Józef Czapski nella “Terra inumana” (Adelphi) racconta tre anni di vita nell’Unione sovietica, dal 1939 al 1942. Ventitré mesi di prigionia come ufficiale polacco catturato con l’invasione sovietica della Polonia e un anno da uomo libero, ufficiale del ricostituito esercito polacco, incaricato di recuperare gli altri prigionieri suoi connazionali o almeno di ricostruirne la sorte. I militari polacchi erano stati imprigionati quando combattevano contro l’invasione nazista del loro paese. Il 1° settembre 1939 la Wehrmacht invase la Polonia. L’Armata Rossa varcò il confine con la Polonia solo due settimane più tardi, il 17 settembre. Grazie a questo ingresso ritardato la propaganda sovietica riuscì a presentare l’Unione Sovietica come una potenza di pace. Ma Hitler e Stalin con il trattato di non aggressione tedesco-sovietico del 23-24 agosto 1939 si erano alleati. La vicenda è ricostruita con chiarezza nel “Patto-Stalin, Hitler e la storia di un’alleanza mortale” di Claudia Weber, pubblicato da Einaudi. (Vedi qui ).
Al centro dell’accordo, spiega Claudia Weber, si trovava il Protocollo aggiuntivo segreto, di cui Ribbentrop, Molotov e Stalin negoziarono i contenuti nell’agosto a Mosca e di cui Mosca negò sempre l’esistenza fino al dicembre 1992 quando Gorbaciov consentì la consultazione dell’originale russo conservato negli archivi del Cremlino il quale documentava un accordo che avrebbe scosso dalle fondamenta il mito dell’antifascismo comunista. Il protocollo aggiuntivo attestava che Stalin non accondiscese al patto solo per differire l’attacco di Hitler e la guerra all’Unione Sovietica. Entrambi i dittatori condividevano la volontà di espansione politico-ideologica. Il protocollo definiva le “sfere di interesse” di entrambi o meglio i confini dell’Europa orientale. Nel caso di una “riorganizzazione politico-territoriale” della Polonia il confine sarebbe stato la linea dei fiumi Narew, Vistola e San.
La storica precisa che «Fin dall’inizio la repressione della resistenza polacca fu attuata con azioni militari e atti di violenza coordinati degli occupanti tedeschi e sovietici».

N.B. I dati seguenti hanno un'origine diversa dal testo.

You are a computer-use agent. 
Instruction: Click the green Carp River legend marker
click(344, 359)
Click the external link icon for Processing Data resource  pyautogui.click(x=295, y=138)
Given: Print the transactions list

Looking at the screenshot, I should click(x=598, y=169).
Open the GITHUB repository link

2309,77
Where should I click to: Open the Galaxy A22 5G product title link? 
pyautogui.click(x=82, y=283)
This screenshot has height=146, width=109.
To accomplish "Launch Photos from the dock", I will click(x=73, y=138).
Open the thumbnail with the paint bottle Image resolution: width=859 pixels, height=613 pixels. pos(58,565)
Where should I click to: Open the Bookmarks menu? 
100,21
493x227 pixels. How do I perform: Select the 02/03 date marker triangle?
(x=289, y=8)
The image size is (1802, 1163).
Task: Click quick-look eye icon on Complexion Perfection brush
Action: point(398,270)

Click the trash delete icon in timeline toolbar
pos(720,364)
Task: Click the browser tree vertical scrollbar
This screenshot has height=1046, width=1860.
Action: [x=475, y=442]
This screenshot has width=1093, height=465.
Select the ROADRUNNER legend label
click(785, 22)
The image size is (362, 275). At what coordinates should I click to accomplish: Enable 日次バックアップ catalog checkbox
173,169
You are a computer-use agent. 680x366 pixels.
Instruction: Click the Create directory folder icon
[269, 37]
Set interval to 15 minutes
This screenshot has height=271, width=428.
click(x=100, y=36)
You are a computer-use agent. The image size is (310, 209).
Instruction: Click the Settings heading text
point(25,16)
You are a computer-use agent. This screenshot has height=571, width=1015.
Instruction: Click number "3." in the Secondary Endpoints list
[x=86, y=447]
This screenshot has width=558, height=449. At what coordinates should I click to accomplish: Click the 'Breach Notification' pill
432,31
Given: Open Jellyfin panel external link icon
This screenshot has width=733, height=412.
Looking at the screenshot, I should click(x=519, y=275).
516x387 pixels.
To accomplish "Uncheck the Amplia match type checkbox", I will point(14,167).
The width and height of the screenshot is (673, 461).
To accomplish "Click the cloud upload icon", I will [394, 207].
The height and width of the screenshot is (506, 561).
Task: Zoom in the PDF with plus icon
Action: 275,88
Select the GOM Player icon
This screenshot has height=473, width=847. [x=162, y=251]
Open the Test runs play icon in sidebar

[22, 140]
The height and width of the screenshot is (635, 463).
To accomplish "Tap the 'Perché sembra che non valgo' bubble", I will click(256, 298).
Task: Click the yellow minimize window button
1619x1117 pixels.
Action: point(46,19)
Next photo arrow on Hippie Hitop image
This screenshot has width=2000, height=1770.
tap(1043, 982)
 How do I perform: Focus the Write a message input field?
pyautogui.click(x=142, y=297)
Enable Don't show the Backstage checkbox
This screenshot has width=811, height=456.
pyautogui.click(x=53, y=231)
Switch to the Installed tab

Quando, nel 1941, i nazisti invasero l’Urss, i prigionieri polacchi, furono liberati (“amnistiati”, secondo il linguaggio sovietico) per costituire l’armata polacca, alleata dei sovietici contro la Germania. Furono liberati i sopravvissuti, perché già nel 1940 molte migliaia erano state eliminate dall’NKVD di Berija e altre migliaia morirono nei campi di prigionia o furono deliberatamente uccisi in esecuzioni di massa. Fino al 1941. Il libro di Czapski è frutto degli appunti presi a caldo in quei due anni di ricerche dei sopravvissuti e di ricordi aggiunti in seguito. Il suo lavoro smonta il negazionismo sovietico delle fosse comuni a Katyn ma è anche una delle prime e più autorevoli testimonianze sull’universo concentrazionario sovietico e ci fa capire che Katyn fu solo una parte dello sterminio pianificato da Stalin della classe dirigente polacca e interrotto soltanto dalla scoppio della guerra tra nazisti e sovietici.
Questi fatti ormai sono noti. Ma non tolgono interesse al libro di Czapski. Illuminante, anche a questo proposito, è il saggio di Andrea Ceccherelli, “Servire la verità” – Un profilo di Józef Czapski, inserito dopo il testo della Terra inumana nell’edizione di Adelphi. Ceccherellli ricostruisce la biografia e il profilo intellettuale dell’autore, e scrive: “Si noterà che Czapski, quando si riferisce ad azioni o sentimenti negativi, non parla mai di ‘russi’ ma di ‘sovetici’: una scelta lessicale che distingue la Terra inumana dalle testimonianze sui lager nazisti, dove generalmente l’espressione del risentimento chiama in causa i ‘tedeschi’. Si tratta di una scelta intenzionale, ricca di significato (…) Czapski distingue fra chi detiene il potere e il popolo che lo subisce verso il quale ha un atteggiamento privo di pregiudizi e pieno di compassione”. “La resistenza all’annientamento, nella ‘terra inumana’ – scrive ancora Ceccarelli – è affidata ai valori della tradizione europea: la ricerca del vero, a fronte della menzogna che ne ha preso il nome; il bello che irrompe all’improvviso in mezzo al grigiore e alla lordura (…) Tutto il libro è come un quadro di Caravaggio: sfondo cupo e luminosi sprazzi di umanità (…) è fondamentalmente un libro di incontri, con esseri umani che resistono o che soccombono”.